--- SHORT EXERCISE ---
Please reproduce every one of the following entries word for word, in the same order and with the same line breaks.

▶

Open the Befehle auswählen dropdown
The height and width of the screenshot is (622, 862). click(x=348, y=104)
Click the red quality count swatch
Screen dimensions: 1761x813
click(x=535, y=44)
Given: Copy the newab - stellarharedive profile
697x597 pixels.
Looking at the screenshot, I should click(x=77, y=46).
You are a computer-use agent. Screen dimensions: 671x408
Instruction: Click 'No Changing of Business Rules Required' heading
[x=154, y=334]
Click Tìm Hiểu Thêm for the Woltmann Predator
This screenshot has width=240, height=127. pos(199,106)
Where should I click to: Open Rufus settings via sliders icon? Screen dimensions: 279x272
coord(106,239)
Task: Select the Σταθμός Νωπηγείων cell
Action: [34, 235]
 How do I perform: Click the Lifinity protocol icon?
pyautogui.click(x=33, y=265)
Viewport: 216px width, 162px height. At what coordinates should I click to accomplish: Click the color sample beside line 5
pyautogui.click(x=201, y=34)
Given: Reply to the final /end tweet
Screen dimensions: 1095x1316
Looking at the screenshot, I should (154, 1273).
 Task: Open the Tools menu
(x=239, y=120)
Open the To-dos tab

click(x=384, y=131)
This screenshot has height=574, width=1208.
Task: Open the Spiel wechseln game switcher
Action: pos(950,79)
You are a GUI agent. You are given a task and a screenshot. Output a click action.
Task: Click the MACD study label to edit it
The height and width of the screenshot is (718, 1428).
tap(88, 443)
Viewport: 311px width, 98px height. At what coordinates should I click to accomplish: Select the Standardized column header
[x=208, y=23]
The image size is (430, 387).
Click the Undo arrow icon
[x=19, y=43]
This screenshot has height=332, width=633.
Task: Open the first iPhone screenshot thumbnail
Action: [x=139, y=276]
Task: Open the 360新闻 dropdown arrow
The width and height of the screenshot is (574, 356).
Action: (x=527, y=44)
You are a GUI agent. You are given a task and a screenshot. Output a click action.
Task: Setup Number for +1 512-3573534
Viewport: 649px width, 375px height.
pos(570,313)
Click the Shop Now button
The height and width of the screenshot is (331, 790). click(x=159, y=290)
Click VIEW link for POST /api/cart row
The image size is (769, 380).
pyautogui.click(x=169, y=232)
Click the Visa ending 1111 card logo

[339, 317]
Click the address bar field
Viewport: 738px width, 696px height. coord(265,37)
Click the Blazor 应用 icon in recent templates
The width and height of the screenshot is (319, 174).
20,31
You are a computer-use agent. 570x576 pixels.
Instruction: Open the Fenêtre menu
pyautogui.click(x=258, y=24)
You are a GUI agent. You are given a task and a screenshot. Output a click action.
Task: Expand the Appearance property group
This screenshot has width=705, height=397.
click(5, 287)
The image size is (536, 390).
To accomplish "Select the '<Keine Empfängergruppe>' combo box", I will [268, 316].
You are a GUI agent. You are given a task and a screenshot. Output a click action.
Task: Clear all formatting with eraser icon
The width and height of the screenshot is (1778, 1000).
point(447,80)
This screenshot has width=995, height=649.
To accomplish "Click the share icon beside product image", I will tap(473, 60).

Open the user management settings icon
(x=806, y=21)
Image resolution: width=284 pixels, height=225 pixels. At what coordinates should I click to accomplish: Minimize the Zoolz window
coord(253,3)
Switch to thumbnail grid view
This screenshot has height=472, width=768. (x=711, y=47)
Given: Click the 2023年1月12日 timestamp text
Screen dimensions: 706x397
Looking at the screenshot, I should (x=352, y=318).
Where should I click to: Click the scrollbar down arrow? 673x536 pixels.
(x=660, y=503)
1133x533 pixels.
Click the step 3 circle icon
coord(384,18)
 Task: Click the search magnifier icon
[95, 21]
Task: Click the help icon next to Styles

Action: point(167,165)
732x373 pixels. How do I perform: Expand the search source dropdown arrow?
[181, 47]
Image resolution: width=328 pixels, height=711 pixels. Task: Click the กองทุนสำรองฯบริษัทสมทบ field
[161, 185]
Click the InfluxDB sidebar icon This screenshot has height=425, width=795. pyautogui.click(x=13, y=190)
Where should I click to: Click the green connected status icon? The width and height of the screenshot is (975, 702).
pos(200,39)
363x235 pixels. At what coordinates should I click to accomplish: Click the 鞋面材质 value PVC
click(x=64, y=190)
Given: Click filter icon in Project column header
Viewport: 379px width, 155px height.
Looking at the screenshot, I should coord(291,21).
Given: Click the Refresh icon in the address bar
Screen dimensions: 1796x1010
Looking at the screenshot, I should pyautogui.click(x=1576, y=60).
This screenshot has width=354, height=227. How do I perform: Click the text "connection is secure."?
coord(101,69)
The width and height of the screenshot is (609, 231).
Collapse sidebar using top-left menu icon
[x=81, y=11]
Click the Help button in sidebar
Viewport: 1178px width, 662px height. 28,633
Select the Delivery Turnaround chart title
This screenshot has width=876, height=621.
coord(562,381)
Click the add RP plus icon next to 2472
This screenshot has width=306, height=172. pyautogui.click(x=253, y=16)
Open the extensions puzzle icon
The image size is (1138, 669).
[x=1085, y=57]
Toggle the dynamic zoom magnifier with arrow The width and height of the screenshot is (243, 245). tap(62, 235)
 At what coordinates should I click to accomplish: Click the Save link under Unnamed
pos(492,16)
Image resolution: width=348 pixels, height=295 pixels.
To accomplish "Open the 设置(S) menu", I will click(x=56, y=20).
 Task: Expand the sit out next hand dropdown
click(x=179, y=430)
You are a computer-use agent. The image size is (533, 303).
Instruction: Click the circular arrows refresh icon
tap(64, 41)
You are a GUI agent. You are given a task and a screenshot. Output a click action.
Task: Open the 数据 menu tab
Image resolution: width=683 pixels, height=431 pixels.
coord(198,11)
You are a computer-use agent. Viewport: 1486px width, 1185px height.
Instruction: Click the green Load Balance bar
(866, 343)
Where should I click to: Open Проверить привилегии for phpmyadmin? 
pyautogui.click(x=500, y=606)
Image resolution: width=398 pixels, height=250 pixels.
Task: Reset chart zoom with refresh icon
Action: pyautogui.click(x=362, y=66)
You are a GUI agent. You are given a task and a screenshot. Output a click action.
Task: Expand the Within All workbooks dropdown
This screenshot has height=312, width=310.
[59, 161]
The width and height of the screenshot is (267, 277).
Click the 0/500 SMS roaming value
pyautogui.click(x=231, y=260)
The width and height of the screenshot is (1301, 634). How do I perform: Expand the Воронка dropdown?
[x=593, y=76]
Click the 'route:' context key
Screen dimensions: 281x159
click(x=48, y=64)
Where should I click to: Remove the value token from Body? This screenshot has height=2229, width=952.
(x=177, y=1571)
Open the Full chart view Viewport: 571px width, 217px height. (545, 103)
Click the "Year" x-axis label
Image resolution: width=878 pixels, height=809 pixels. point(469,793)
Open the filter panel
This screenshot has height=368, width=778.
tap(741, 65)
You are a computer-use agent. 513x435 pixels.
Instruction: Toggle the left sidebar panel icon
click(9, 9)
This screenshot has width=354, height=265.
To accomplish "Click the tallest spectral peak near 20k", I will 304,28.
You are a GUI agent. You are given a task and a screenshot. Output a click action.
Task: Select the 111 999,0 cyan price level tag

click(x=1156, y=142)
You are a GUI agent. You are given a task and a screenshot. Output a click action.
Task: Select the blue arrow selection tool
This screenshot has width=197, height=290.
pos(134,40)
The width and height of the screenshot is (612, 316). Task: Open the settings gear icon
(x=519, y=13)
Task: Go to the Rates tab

◀

--- RESULT FOR THIS EXERCISE ---
Open the Befehle auswählen dropdown
The height and width of the screenshot is (622, 862). click(x=348, y=104)
Click the red quality count swatch
Screen dimensions: 1761x813
click(x=535, y=44)
Given: Copy the newab - stellarharedive profile
697x597 pixels.
Looking at the screenshot, I should click(x=77, y=46).
You are a computer-use agent. Screen dimensions: 671x408
Instruction: Click 'No Changing of Business Rules Required' heading
[x=154, y=334]
Click Tìm Hiểu Thêm for the Woltmann Predator
This screenshot has width=240, height=127. pos(199,106)
Where should I click to: Open Rufus settings via sliders icon? Screen dimensions: 279x272
coord(106,239)
Task: Select the Σταθμός Νωπηγείων cell
Action: [34, 235]
 How do I perform: Click the Lifinity protocol icon?
pyautogui.click(x=33, y=265)
Viewport: 216px width, 162px height. At what coordinates should I click to accomplish: Click the color sample beside line 5
pyautogui.click(x=201, y=34)
Given: Reply to the final /end tweet
Screen dimensions: 1095x1316
Looking at the screenshot, I should (154, 1273).
 Task: Open the Tools menu
(x=239, y=120)
Open the To-dos tab

click(x=384, y=131)
This screenshot has height=574, width=1208.
Task: Open the Spiel wechseln game switcher
Action: pos(950,79)
You are a GUI agent. You are given a task and a screenshot. Output a click action.
Task: Click the MACD study label to edit it
The height and width of the screenshot is (718, 1428).
tap(88, 443)
Viewport: 311px width, 98px height. At what coordinates should I click to accomplish: Select the Standardized column header
[x=208, y=23]
The image size is (430, 387).
Click the Undo arrow icon
[x=19, y=43]
This screenshot has height=332, width=633.
Task: Open the first iPhone screenshot thumbnail
Action: [x=139, y=276]
Task: Open the 360新闻 dropdown arrow
The width and height of the screenshot is (574, 356).
Action: (x=527, y=44)
You are a GUI agent. You are given a task and a screenshot. Output a click action.
Task: Setup Number for +1 512-3573534
Viewport: 649px width, 375px height.
pos(570,313)
Click the Shop Now button
The height and width of the screenshot is (331, 790). click(x=159, y=290)
Click VIEW link for POST /api/cart row
The image size is (769, 380).
pyautogui.click(x=169, y=232)
Click the Visa ending 1111 card logo

[339, 317]
Click the address bar field
Viewport: 738px width, 696px height. coord(265,37)
Click the Blazor 应用 icon in recent templates
The width and height of the screenshot is (319, 174).
20,31
You are a computer-use agent. 570x576 pixels.
Instruction: Open the Fenêtre menu
pyautogui.click(x=258, y=24)
You are a GUI agent. You are given a task and a screenshot. Output a click action.
Task: Expand the Appearance property group
This screenshot has width=705, height=397.
click(5, 287)
The image size is (536, 390).
To accomplish "Select the '<Keine Empfängergruppe>' combo box", I will [268, 316].
You are a GUI agent. You are given a task and a screenshot. Output a click action.
Task: Clear all formatting with eraser icon
The width and height of the screenshot is (1778, 1000).
point(447,80)
This screenshot has width=995, height=649.
To accomplish "Click the share icon beside product image", I will tap(473, 60).

Open the user management settings icon
(x=806, y=21)
Image resolution: width=284 pixels, height=225 pixels. At what coordinates should I click to accomplish: Minimize the Zoolz window
coord(253,3)
Switch to thumbnail grid view
This screenshot has height=472, width=768. (x=711, y=47)
Given: Click the 2023年1月12日 timestamp text
Screen dimensions: 706x397
Looking at the screenshot, I should (x=352, y=318).
Where should I click to: Click the scrollbar down arrow? 673x536 pixels.
(x=660, y=503)
1133x533 pixels.
Click the step 3 circle icon
coord(384,18)
 Task: Click the search magnifier icon
[95, 21]
Task: Click the help icon next to Styles

Action: point(167,165)
732x373 pixels. How do I perform: Expand the search source dropdown arrow?
[181, 47]
Image resolution: width=328 pixels, height=711 pixels. Task: Click the กองทุนสำรองฯบริษัทสมทบ field
[161, 185]
Click the InfluxDB sidebar icon This screenshot has height=425, width=795. pyautogui.click(x=13, y=190)
Where should I click to: Click the green connected status icon? The width and height of the screenshot is (975, 702).
pos(200,39)
363x235 pixels. At what coordinates should I click to accomplish: Click the 鞋面材质 value PVC
click(x=64, y=190)
Given: Click filter icon in Project column header
Viewport: 379px width, 155px height.
Looking at the screenshot, I should coord(291,21).
Given: Click the Refresh icon in the address bar
Screen dimensions: 1796x1010
Looking at the screenshot, I should pyautogui.click(x=1576, y=60).
This screenshot has width=354, height=227. How do I perform: Click the text "connection is secure."?
coord(101,69)
The width and height of the screenshot is (609, 231).
Collapse sidebar using top-left menu icon
[x=81, y=11]
Click the Help button in sidebar
Viewport: 1178px width, 662px height. 28,633
Select the Delivery Turnaround chart title
This screenshot has width=876, height=621.
coord(562,381)
Click the add RP plus icon next to 2472
This screenshot has width=306, height=172. pyautogui.click(x=253, y=16)
Open the extensions puzzle icon
The image size is (1138, 669).
[x=1085, y=57]
Toggle the dynamic zoom magnifier with arrow The width and height of the screenshot is (243, 245). tap(62, 235)
 At what coordinates should I click to accomplish: Click the Save link under Unnamed
pos(492,16)
Image resolution: width=348 pixels, height=295 pixels.
To accomplish "Open the 设置(S) menu", I will click(x=56, y=20).
 Task: Expand the sit out next hand dropdown
click(x=179, y=430)
You are a computer-use agent. The image size is (533, 303).
Instruction: Click the circular arrows refresh icon
tap(64, 41)
You are a GUI agent. You are given a task and a screenshot. Output a click action.
Task: Open the 数据 menu tab
Image resolution: width=683 pixels, height=431 pixels.
coord(198,11)
You are a computer-use agent. Viewport: 1486px width, 1185px height.
Instruction: Click the green Load Balance bar
(866, 343)
Where should I click to: Open Проверить привилегии for phpmyadmin? 
pyautogui.click(x=500, y=606)
Image resolution: width=398 pixels, height=250 pixels.
Task: Reset chart zoom with refresh icon
Action: pyautogui.click(x=362, y=66)
You are a GUI agent. You are given a task and a screenshot. Output a click action.
Task: Expand the Within All workbooks dropdown
This screenshot has height=312, width=310.
[59, 161]
The width and height of the screenshot is (267, 277).
Click the 0/500 SMS roaming value
pyautogui.click(x=231, y=260)
The width and height of the screenshot is (1301, 634). How do I perform: Expand the Воронка dropdown?
[x=593, y=76]
Click the 'route:' context key
Screen dimensions: 281x159
click(x=48, y=64)
Where should I click to: Remove the value token from Body? This screenshot has height=2229, width=952.
(x=177, y=1571)
Open the Full chart view Viewport: 571px width, 217px height. (545, 103)
Click the "Year" x-axis label
Image resolution: width=878 pixels, height=809 pixels. point(469,793)
Open the filter panel
This screenshot has height=368, width=778.
tap(741, 65)
You are a computer-use agent. 513x435 pixels.
Instruction: Toggle the left sidebar panel icon
click(9, 9)
This screenshot has width=354, height=265.
To accomplish "Click the tallest spectral peak near 20k", I will 304,28.
You are a GUI agent. You are given a task and a screenshot. Output a click action.
Task: Select the 111 999,0 cyan price level tag

click(x=1156, y=142)
You are a GUI agent. You are given a task and a screenshot. Output a click action.
Task: Select the blue arrow selection tool
This screenshot has width=197, height=290.
pos(134,40)
The width and height of the screenshot is (612, 316). Task: Open the settings gear icon
(x=519, y=13)
Task: Go to the Rates tab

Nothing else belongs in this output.